(Collected data entries)
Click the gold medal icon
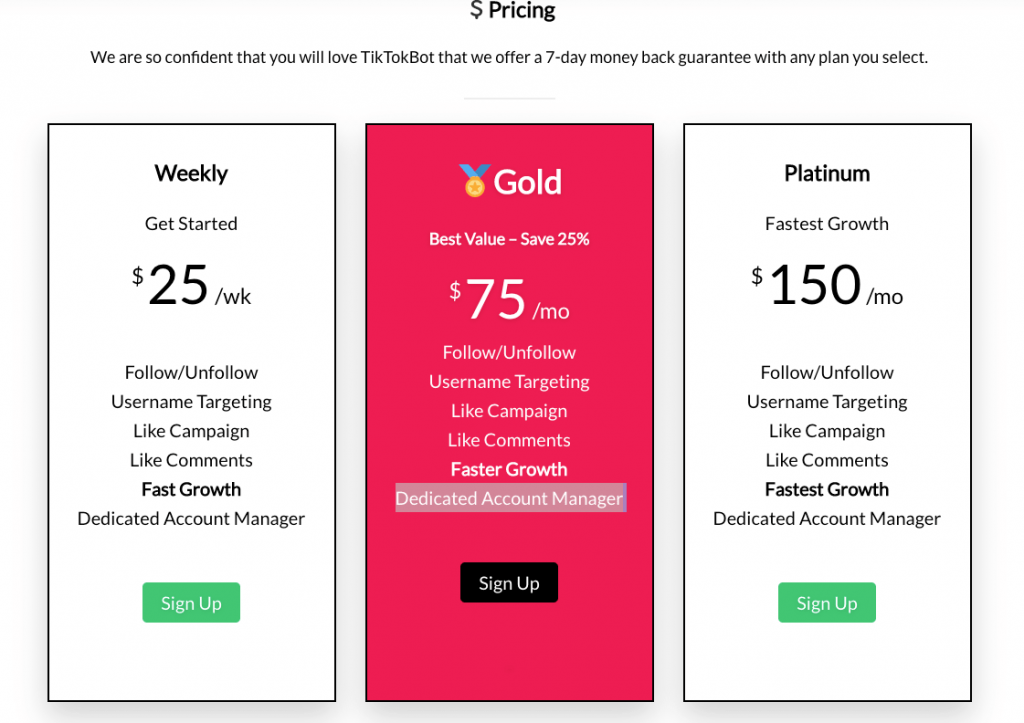Viewport: 1024px width, 723px height. (474, 180)
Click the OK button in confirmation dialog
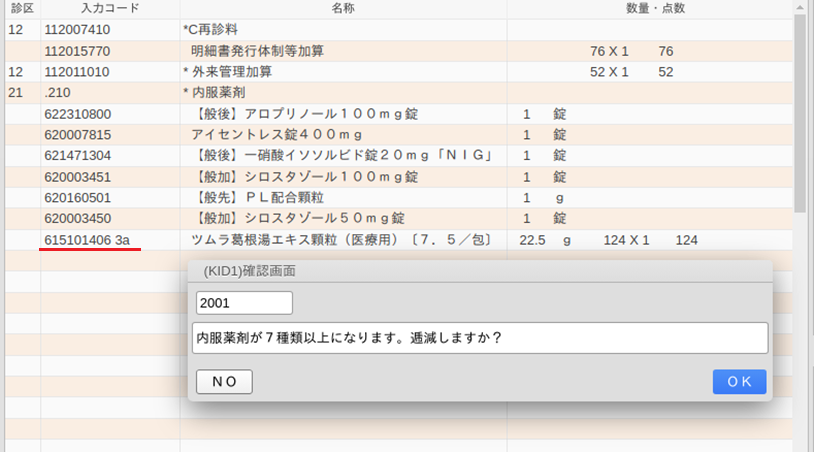The image size is (814, 452). [739, 381]
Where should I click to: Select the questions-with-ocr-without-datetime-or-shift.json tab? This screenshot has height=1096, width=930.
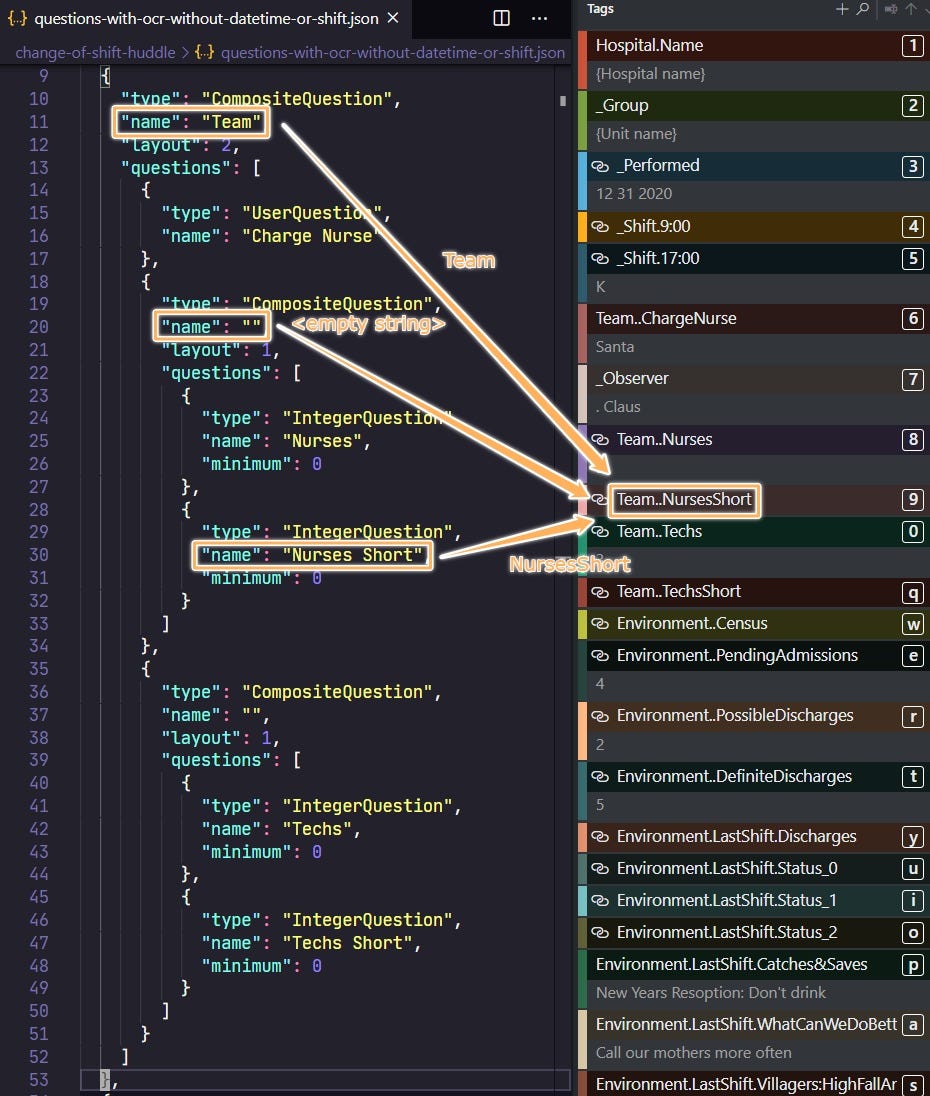pos(205,18)
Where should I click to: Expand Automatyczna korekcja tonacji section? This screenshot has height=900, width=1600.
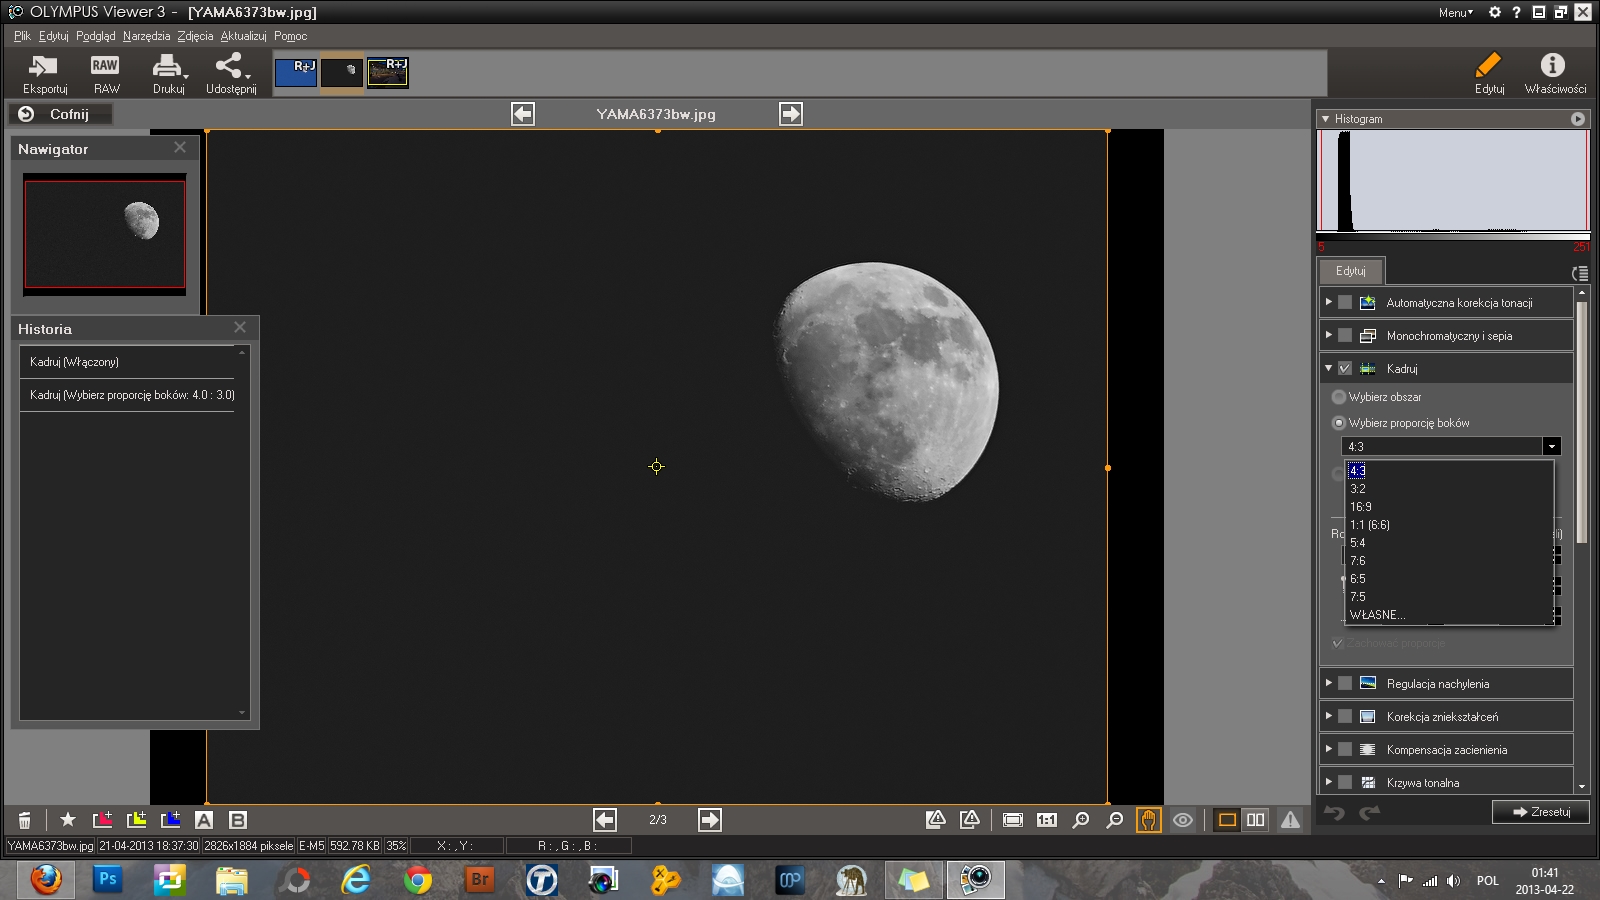click(x=1328, y=302)
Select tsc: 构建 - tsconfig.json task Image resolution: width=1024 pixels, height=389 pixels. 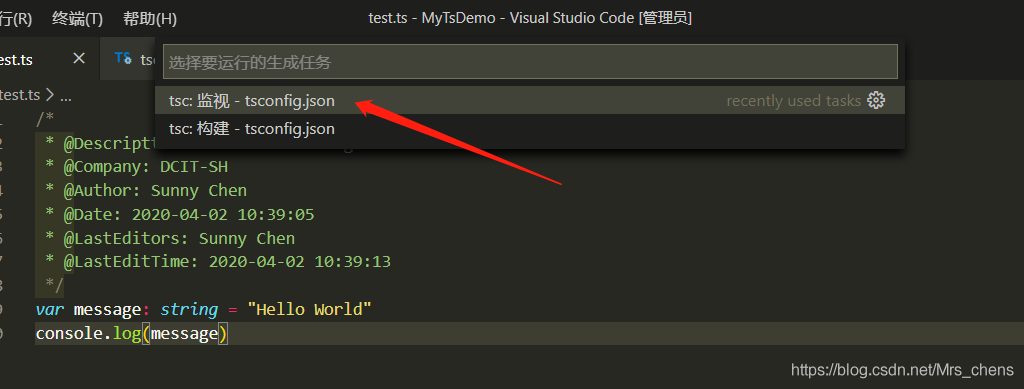click(x=530, y=129)
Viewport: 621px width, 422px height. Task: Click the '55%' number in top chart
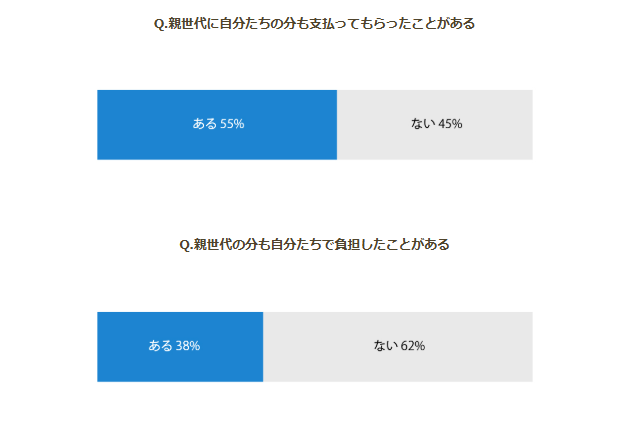pos(232,124)
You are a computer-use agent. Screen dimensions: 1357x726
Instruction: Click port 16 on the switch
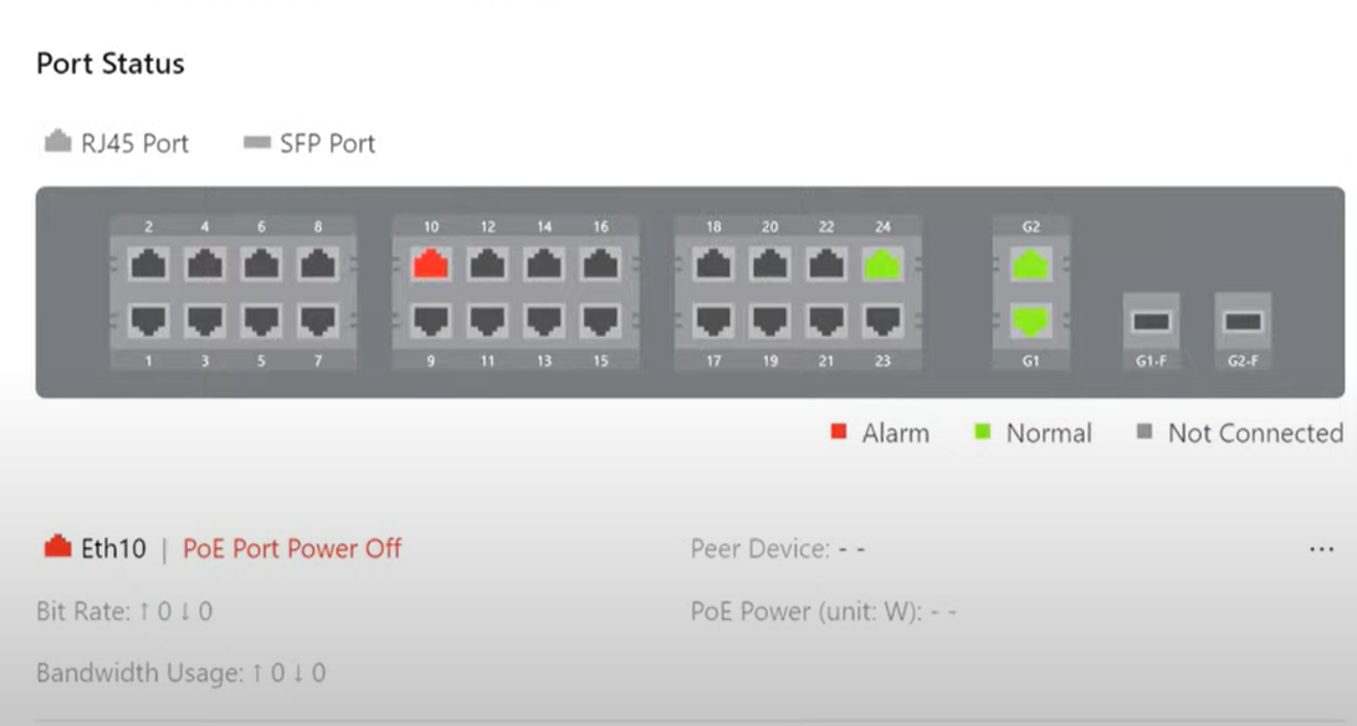(x=600, y=265)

Goal of the exercise
Beginning at the line that contains "Viewport: 621px width, 422px", transcribe it and every later line through the last line of the data above, exactly, and drop the pictures.

Written answer
Viewport: 621px width, 422px height. Task: Click the '55%' number in top chart
pos(232,124)
You are a computer-use agent. Screen dimensions: 1357x726
Instruction: Click port 16 on the switch
(x=600, y=265)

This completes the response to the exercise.